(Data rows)
==*==
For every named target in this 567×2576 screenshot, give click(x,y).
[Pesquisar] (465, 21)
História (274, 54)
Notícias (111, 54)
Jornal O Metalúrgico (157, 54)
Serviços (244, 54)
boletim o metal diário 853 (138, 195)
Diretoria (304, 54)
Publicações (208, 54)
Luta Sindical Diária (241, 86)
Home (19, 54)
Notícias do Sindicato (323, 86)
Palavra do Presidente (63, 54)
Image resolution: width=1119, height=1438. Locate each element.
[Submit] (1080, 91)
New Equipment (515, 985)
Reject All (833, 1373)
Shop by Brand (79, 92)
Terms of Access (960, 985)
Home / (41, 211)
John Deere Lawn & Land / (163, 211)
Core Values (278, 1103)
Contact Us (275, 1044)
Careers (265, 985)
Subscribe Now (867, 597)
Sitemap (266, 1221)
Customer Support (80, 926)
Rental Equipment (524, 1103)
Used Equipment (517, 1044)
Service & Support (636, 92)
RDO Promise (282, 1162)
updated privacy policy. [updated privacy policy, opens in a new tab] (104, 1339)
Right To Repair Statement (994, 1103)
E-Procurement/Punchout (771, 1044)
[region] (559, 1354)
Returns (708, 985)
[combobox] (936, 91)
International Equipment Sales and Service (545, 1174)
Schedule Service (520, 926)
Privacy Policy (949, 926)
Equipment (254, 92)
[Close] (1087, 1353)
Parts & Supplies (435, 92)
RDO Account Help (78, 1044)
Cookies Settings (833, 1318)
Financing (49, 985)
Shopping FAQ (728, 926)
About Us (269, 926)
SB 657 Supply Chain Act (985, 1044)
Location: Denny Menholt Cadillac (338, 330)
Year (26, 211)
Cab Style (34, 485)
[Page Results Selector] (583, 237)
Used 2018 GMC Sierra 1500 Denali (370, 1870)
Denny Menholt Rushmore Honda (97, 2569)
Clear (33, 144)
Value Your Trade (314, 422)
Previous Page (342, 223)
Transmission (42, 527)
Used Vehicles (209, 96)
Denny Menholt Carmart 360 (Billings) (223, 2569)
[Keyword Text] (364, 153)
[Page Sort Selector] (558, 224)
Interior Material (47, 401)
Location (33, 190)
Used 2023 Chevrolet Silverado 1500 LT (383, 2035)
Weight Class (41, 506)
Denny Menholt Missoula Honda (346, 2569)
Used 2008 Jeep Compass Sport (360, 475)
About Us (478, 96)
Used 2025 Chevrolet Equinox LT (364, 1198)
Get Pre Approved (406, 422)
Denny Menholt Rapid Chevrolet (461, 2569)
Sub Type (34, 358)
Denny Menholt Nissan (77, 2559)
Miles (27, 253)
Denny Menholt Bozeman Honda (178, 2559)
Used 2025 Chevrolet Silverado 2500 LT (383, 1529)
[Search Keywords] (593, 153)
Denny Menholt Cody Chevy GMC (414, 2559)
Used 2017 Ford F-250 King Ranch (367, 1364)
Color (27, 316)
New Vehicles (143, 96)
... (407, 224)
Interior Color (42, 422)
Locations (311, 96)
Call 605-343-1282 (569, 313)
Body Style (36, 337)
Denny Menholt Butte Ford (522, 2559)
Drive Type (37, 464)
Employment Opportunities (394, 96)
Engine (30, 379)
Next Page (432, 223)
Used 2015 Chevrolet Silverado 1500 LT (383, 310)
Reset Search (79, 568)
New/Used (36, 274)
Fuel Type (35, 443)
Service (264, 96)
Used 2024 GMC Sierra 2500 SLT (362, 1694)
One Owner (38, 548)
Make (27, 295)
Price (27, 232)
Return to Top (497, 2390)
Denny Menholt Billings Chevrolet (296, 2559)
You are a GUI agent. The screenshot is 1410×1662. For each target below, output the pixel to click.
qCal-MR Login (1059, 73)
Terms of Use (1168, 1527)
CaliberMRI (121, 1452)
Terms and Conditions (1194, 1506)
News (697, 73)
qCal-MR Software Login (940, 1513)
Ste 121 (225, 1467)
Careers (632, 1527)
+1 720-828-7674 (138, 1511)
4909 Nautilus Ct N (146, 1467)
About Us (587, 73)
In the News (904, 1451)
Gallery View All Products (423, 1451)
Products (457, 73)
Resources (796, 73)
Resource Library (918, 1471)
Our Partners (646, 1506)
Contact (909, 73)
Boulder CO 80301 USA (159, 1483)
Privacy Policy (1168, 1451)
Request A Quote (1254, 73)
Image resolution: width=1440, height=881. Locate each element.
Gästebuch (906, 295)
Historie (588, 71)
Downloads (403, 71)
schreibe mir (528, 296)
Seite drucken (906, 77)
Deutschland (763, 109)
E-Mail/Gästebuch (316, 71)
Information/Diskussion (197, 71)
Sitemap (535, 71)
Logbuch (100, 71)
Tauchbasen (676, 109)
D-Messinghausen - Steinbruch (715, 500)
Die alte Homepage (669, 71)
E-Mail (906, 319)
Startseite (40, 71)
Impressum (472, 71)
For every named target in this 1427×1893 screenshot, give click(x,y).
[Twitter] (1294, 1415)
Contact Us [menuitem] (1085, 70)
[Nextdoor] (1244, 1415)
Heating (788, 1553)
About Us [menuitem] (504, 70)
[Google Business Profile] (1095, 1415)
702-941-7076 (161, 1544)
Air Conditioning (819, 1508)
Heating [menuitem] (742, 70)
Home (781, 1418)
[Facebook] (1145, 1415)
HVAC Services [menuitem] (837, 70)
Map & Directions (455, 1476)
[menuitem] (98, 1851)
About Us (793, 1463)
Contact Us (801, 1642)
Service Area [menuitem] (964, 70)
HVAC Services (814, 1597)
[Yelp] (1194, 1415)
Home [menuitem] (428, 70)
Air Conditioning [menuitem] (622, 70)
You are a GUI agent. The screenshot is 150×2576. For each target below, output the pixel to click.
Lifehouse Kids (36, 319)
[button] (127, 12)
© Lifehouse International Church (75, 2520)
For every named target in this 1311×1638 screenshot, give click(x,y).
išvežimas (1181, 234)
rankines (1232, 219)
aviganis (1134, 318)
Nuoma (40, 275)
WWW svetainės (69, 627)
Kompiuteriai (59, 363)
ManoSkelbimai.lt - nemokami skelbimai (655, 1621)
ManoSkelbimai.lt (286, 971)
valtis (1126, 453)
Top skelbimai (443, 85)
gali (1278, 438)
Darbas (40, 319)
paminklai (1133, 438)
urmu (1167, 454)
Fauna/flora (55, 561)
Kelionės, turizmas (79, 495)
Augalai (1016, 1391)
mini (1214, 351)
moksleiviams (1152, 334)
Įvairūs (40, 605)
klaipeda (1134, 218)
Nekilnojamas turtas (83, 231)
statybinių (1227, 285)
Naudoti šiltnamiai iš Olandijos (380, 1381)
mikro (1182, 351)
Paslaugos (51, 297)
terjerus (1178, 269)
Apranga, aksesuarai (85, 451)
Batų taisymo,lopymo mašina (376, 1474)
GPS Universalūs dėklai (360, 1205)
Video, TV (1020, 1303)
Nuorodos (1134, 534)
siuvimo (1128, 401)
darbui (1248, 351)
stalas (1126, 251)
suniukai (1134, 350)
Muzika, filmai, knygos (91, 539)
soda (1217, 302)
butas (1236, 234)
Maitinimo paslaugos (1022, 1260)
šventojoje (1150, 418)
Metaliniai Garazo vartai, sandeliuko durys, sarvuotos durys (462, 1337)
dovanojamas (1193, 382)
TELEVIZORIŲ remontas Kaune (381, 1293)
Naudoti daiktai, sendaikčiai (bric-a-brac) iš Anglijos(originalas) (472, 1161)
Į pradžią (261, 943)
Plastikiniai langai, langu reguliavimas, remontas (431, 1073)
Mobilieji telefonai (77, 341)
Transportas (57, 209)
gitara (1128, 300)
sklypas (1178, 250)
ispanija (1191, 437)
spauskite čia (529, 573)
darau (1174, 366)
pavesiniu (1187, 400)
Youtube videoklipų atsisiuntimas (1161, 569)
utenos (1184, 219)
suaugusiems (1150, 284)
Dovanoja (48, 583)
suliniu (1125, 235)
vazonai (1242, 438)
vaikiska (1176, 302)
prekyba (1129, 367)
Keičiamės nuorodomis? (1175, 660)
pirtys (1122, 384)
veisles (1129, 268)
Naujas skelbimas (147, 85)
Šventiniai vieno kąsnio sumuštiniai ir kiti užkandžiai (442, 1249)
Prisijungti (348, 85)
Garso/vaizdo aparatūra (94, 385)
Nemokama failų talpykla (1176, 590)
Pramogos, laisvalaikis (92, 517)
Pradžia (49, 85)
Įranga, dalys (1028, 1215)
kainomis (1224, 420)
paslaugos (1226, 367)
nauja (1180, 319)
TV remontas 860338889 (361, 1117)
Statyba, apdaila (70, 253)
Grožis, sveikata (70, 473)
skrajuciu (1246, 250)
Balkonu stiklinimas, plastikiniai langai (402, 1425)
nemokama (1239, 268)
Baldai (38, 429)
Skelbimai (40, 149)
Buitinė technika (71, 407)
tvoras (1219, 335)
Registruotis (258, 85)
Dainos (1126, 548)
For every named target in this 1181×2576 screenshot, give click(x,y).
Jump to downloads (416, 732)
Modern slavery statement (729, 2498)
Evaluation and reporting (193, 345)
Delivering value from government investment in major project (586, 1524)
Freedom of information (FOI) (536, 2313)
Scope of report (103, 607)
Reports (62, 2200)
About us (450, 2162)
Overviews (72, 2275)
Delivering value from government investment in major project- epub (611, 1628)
==*==
_Stated problem_:
Can you rewrite the rows above between the lines holding "Pradžia (49, 85)" and "Skelbimai (40, 149)", inclusive, with any requests included, increasing every answer coordinate by 101?

_Correct answer_:
Pradžia (150, 186)
Įranga, dalys (1129, 1316)
kainomis (1325, 521)
paslaugos (1327, 468)
nauja (1281, 420)
TV remontas 860338889 (462, 1218)
Statyba, apdaila (171, 354)
Grožis, sveikata (171, 574)
skrajuciu (1347, 351)
Balkonu stiklinimas, plastikiniai langai (503, 1526)
nemokama (1340, 369)
Baldai (139, 530)
Skelbimai (141, 250)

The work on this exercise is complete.